Jetzt, wo die Tage endlich länger werden, und die ersten Sommertage in Berlin spürbar werden, eröffnet auch die Badesaison. Zum Schwimmen in den schönsten Seen in und um Berlin ist es zwar noch etwas kalt, aber für einen Ausflug in die Natur stehen sie das ganze Jahr lang zur Verfügugn. Der Griebnitzsee ist dabei ein umso geschichtsträchtigeres Gewässer. Hier spaziert ihr nicht nur an der ehemaligen Grenze entlang, sondern könnt auch weltberühmte Villen und Parkanlagen bestaunen.
Ein See für die Prominenz

Der schmale, L-förmige Griebnitzsee ist rund drei Kilometer lang. Er liegt in einer eiszeitlichen Rinne und grenzt im Norden an den Berliner Ortsteil Wannsee und im Süden an Potsdam-Babelsberg. Durch diese Lage dien der See auch als architektonisches Schaufenster der deutschen High Society.

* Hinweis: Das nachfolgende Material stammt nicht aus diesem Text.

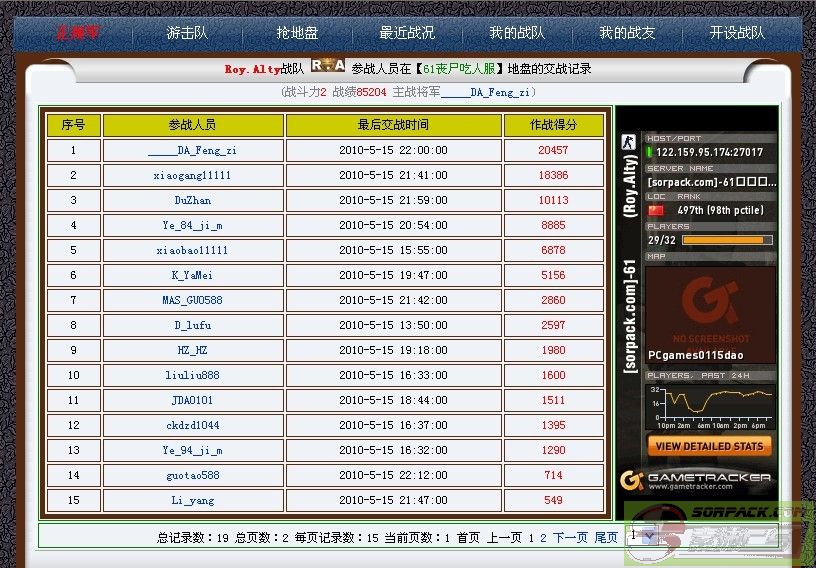The height and width of the screenshot is (568, 816).
Task: Switch to 最近战况 tab
Action: (407, 32)
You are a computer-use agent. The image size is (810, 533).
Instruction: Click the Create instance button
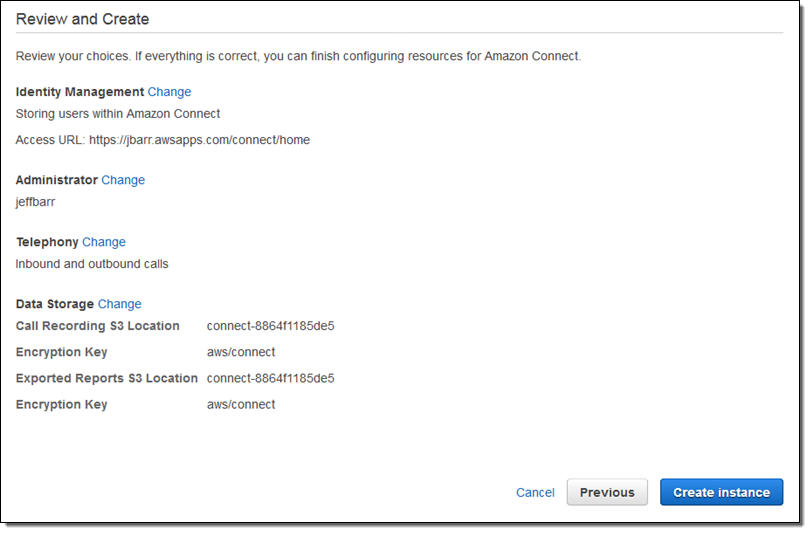722,492
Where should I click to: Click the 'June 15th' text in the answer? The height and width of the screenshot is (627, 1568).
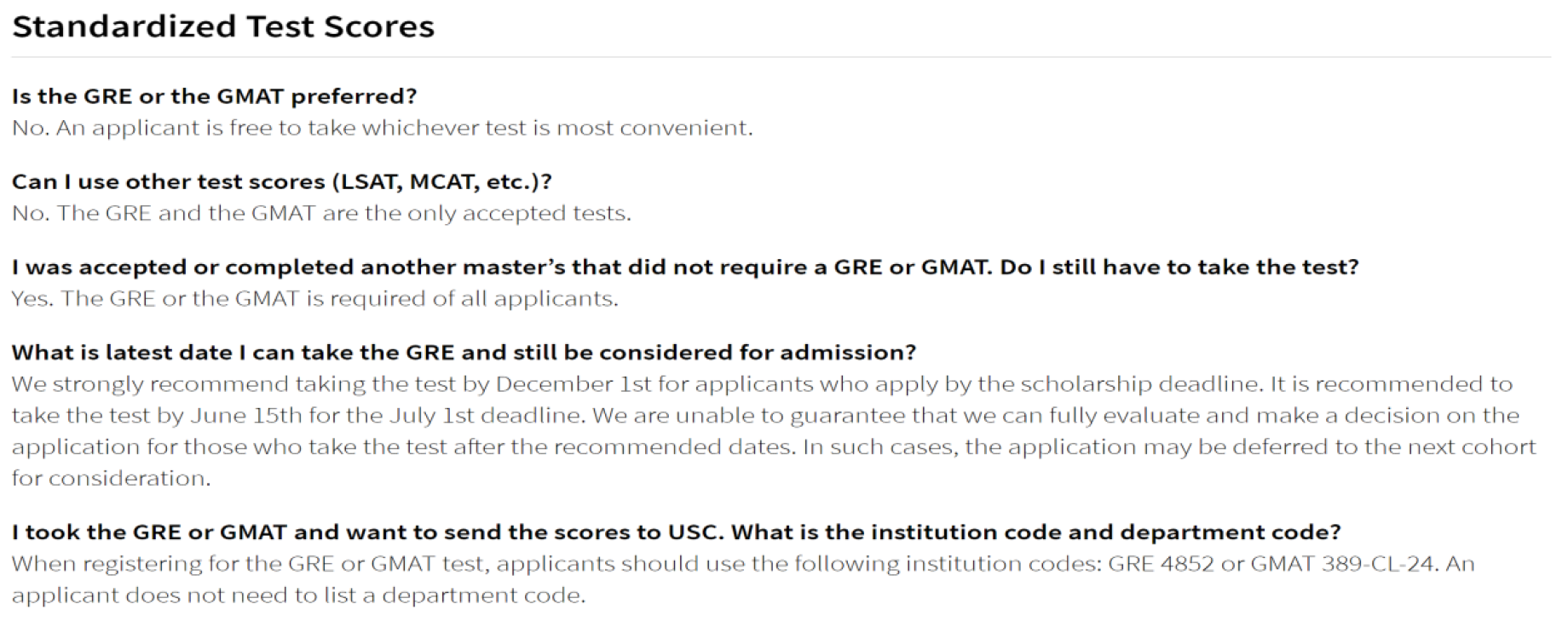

Im frühen 20. Jahrhundert ließen sich hier Industrielle, Bankiers und Filmstars wie Marlene Dietrich oder Heinz Rühmann in sehenswerten Villen nieder. Während der Potsdamer Konferenz 1945 residierten hier die Staatschefs der Siegermächte – Truman, Churchill und Stalin.
Mit dem Bau der Berliner Mauer 1961 wurde der Griebnitzsee jedoch zur tödlichen Grenze: Das Ufer auf Brandenburger Seite war Sperrgebiet, die Grenzmauer verlief teils direkt durch die Gärten der Villen. Erst nach 1989 wurden die Uferwege wieder für die Öffentlichkeit zugänglich gemacht, was bis heute zu juristischen Auseinandersetzungen mit den Grundstückseigentümern führt.
Villen-Tour vom Wasser aus

Heute führt euch ein ausgedehnter Spaziergang oder eine Radtour entlang des Uferwegs führt vorbei an architektonischen Meisterwerken wie der Villa Schöningen oder der Truman-Villa. Auch direkt vom Wasser aus könnt ihr die Umgebung bewundern, etwa bei einer Bootstour. Der Bootsverleih am S-Bahnhof Griebnitzsee bietet euch Kanus und Kajaks an.
Dabei blickt ihr auf die Rückfassaden der Villen, seht die Überreste der Grenzanlagen und könnt die Sichtachse bis zum Schloss Babelsberg und zur Glienicker Brücke genießen. Zum Baden selbst eignet sich der Griebnitzsee aufgrund seiner meist schlechten Wasserqualität übrigens weniger gut.
Und falls ihr bei einem Besuch mit Extrawissen punkten wollt: Der Name des Sees stammt aus dem slawischen „grib“ bedeutet „Pilz“ und „(n)ica“ steht für „Ort“. Wie wäre es also mit einer Wanderung um den Pilzort?